Row-standardization (transform='r') means each weight wᵢⱼ = 1/nᵢ where nᵢ is the number of neighbors of i. This makes the spatial lag a proper local average of neighbors.

Weights Matrix (Queen Contiguity)

📐 Step 2: Compute Moran's I

# Compute Global Moran's I
mi = Moran(sweden['unemployment'], w)

print(f"Moran's I  = {mi.I:.4f}")
print(f"Expected I = {mi.EI:.4f}")
print(f"p-value    = {mi.p_sim:.4f}")   # based on 999 permutations
print(f"z-score    = {mi.z_sim:.4f}")
    

+0.612

Moran's I

0.012

p-value (999 perms)

Interpretation: I = 0.612 is substantially above the expected value (≈ 0). The p-value of 0.012 means there is only a 1.2% chance of observing this level of clustering by random chance. Unemployment rates in Sweden are significantly clustered in space. High-unemployment regions border other high-unemployment regions (mainly in the north), and low-unemployment regions cluster in the south.

📊 Step 3: The Moran Scatter Plot

The Moran scatter plot shows each region's standardized value (z) on the X axis vs. its spatial lag (average of neighbors' z-scores) on the Y axis. The slope of the regression line is Moran's I.
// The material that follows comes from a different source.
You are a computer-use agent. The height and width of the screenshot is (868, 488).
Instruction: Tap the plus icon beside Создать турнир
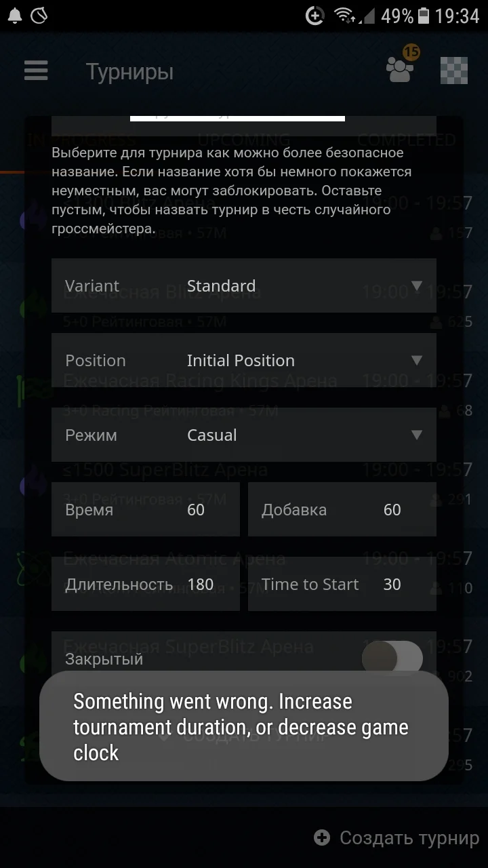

# Plot Moran scatter plot using splot
fig, ax = splot.esda.moran_scatterplot(mi, aspect_equal=True)
plt.title("Moran Scatter Plot – Swedish Unemployment")
plt.show()
    

HH (High-High)

LH

HL

LL (Low-Low)

Quadrant Meanings

Q1 – High-High (HH): Region has high unemployment AND its neighbors do too. Spatial cluster of disadvantage.

Q2 – Low-High (LH): Region is low but surrounded by high. Spatial outlier.

Q3 – Low-Low (LL): Region and its neighbors all have low unemployment. Cluster of prosperity.

Q4 – High-Low (HL): High region surrounded by low. Spatial outlier.

The slope of the red line = Moran's I ≈ 0.612

🔍 Step 4: Local Moran's I (LISA)

Global Moran's I gives one number for the whole country. Local Indicators of Spatial Association (LISA) decompose it to identify where clusters are.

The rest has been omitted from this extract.